Les fuyards et leurs poursuivants passent devant elle sans la voir.
Derrière, entouré de son équipe technique, Albert pavanne et triomphe:

 

Albert:

- Amour, amour je t’aime tant…

 

Il continue de diriger le filmage, très enthousiaste.

Il donne des indications de mise en scène, il panoramique, il se met à courir puis à sautiller sur place, ses techniciens le suivent tant bien que mal.

 

Albert:

- Ce que c’est beau, ce que c’est beau!

 

Il va pour entrer dans la maison mais Camille vient à sa rencontre, souriante.

Il lui rend son sourire.

 

Albert:

- Mon enfant…

 

Elle lui plante la seringue dans le corps.
Il rit tandis que l’équipe continue de filmer.

Albert:

- C’est ça, rapprochez-vous, rapprochez-vous, je vais l’embrasser.

 

Il embrasse en effet Camille hagarde, sans cesser de sourire.
Le visage de Camille se tord et elle tente de se dégager mais Albert la presse contre lui.

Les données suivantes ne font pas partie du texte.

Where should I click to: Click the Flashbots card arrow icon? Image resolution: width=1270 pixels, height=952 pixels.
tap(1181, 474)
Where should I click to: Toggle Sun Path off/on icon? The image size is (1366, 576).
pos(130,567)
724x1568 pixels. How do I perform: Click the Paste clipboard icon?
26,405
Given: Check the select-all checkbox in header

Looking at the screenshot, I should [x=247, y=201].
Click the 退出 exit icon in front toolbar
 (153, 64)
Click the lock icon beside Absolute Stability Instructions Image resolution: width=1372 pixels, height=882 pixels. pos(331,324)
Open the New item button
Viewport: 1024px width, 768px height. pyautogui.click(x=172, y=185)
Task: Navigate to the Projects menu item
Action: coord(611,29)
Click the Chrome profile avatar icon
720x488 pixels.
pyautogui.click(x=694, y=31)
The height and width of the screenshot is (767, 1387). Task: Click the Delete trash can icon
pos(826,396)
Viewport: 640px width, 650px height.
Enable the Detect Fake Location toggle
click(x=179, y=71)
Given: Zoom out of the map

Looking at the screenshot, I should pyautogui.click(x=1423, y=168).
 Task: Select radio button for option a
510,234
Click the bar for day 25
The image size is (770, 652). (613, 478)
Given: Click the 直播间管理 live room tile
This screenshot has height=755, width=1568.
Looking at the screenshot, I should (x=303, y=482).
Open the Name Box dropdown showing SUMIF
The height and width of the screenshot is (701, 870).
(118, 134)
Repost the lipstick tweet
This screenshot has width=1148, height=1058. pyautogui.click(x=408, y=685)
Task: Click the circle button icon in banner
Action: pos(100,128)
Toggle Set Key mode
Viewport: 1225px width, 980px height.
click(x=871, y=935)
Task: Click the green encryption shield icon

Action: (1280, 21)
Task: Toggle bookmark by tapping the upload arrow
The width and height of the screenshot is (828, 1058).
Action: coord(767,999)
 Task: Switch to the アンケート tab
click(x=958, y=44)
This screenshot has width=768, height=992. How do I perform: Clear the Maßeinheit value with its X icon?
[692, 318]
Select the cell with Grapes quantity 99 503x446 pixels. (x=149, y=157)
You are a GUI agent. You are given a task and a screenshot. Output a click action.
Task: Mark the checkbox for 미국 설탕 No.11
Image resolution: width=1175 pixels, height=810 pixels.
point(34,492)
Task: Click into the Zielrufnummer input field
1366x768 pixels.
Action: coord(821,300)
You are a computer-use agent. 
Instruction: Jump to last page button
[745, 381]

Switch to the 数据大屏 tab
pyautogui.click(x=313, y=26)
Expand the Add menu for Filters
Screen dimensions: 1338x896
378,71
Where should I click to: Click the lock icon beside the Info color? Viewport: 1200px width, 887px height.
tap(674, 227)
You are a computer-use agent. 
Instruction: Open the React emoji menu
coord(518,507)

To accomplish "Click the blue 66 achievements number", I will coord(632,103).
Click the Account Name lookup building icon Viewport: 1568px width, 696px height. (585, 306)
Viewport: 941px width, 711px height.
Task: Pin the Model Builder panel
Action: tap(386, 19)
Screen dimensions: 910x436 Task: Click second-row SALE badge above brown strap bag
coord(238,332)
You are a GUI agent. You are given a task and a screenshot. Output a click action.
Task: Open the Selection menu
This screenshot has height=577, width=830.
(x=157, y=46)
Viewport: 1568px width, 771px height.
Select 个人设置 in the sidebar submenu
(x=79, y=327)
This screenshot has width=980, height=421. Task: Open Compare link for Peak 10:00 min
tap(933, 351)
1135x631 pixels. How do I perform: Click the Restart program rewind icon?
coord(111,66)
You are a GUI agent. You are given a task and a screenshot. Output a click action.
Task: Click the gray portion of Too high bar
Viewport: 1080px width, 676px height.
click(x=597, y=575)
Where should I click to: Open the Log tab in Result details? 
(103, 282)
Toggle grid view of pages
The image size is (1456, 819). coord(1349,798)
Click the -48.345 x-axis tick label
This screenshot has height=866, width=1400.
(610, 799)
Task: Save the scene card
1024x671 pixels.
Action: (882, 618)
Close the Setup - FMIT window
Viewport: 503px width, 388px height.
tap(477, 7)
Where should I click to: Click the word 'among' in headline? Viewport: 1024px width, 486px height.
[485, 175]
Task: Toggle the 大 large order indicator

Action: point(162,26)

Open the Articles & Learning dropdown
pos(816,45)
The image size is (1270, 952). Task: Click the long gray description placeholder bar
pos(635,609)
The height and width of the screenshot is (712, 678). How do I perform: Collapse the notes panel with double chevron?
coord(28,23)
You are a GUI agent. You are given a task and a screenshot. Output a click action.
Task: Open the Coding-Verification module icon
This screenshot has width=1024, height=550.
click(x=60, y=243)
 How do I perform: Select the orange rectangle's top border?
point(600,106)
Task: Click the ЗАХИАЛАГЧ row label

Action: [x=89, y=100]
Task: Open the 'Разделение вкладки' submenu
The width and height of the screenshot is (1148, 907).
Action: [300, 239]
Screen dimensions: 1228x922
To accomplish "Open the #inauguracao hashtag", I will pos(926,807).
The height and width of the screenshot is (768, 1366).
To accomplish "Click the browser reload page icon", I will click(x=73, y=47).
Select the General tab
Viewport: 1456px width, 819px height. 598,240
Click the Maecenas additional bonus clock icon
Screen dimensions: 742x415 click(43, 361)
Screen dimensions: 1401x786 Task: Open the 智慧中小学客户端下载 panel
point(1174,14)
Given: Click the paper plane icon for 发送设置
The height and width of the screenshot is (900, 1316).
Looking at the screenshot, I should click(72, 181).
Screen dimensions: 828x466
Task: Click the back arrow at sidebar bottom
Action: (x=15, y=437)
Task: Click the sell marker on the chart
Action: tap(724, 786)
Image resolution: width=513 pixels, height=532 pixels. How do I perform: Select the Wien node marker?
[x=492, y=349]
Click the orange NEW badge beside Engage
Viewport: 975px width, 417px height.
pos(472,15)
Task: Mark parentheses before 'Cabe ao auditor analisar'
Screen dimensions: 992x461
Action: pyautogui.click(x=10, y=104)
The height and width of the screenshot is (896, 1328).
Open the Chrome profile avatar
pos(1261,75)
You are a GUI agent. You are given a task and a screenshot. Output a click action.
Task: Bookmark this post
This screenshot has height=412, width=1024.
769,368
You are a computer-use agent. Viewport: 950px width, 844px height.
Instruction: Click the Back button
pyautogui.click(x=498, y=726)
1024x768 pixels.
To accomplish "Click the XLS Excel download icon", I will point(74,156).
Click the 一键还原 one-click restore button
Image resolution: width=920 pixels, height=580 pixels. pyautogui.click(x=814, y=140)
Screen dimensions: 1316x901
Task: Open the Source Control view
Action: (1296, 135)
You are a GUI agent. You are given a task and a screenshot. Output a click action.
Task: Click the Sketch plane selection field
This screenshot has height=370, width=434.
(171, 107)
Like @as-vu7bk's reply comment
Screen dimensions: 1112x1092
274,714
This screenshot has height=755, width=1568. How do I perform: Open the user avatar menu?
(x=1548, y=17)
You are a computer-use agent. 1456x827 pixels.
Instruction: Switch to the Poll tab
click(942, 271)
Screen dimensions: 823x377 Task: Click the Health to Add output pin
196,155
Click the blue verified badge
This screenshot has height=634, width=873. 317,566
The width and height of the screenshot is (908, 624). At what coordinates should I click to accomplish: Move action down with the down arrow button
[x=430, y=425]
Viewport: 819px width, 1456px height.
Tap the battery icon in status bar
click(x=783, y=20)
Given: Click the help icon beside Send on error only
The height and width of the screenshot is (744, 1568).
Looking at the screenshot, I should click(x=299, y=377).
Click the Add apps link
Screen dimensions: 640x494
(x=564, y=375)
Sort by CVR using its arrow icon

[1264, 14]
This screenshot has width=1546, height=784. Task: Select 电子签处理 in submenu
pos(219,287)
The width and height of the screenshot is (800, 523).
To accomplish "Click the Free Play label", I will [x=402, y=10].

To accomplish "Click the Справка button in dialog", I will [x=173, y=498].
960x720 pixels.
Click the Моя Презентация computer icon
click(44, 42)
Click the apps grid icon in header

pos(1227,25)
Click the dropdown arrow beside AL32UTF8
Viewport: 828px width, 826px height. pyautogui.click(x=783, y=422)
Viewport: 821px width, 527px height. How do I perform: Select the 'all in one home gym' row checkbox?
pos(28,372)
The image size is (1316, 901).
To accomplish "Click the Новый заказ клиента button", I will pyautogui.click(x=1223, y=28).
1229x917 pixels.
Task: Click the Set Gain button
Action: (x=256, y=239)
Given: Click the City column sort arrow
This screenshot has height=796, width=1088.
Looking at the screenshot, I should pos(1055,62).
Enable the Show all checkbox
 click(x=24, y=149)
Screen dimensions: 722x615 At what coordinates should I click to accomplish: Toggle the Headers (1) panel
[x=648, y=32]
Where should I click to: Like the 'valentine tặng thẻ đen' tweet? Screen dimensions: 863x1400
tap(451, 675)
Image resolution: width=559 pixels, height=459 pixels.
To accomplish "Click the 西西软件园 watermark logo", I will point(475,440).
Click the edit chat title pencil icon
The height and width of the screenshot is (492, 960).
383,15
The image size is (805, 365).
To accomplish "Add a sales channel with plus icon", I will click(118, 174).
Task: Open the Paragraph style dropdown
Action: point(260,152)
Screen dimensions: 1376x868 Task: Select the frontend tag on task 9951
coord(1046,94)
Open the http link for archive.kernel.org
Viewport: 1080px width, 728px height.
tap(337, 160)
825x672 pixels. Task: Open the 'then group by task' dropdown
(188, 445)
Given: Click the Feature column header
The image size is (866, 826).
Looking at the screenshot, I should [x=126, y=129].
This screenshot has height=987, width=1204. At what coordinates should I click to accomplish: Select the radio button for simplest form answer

On comprend qu’il lui arrache la langue: ses joues et ses lèvres écument de sang.

Il s’affaisse lentement, prend appui contre la porte, tandis que Camille se tord à ses pieds.

 

Albert:

- Peut-on jamais faire confiance aux enfants?

 

Camille est prise de convulsions et hurle, une main dans sa bouche.

Albert, chancelant, sourit toujours.

 

 

165. miroiterie ; int. ext. jour – Francesco, Jeanne, inconnus, fuyards,    policiers

 

Francesco porte dans ses bras Jeanne inconsciente.

Il sort de la miroiterie dont les vitres et les miroirs ont été brisés.

Il se fraye un chemin dans le tumulte et la confusion.

Personne ne semble leur porter la moindre attention.

Il installe Jeanne sur le siège passager dans sa voiture.

Elle a un très léger mouvement de la tête et entrouvre ses yeux.

Ils partent, traversent la ville chaotique.

Dans le silence de l’habitacle, on n’entend que leurs deux respirations.

 

 

166. tunnel, route de campagne, voiture ; int. ext. nuit – Jeanne,     Francesco

 

Ils traversent un tunnel et se retrouvent dans le noir.

Ils se contemplent en glissant dans la nuit.
La voiture débouche dans la campagne, un paysage paisible, silencieux , dans la nuit étoilée.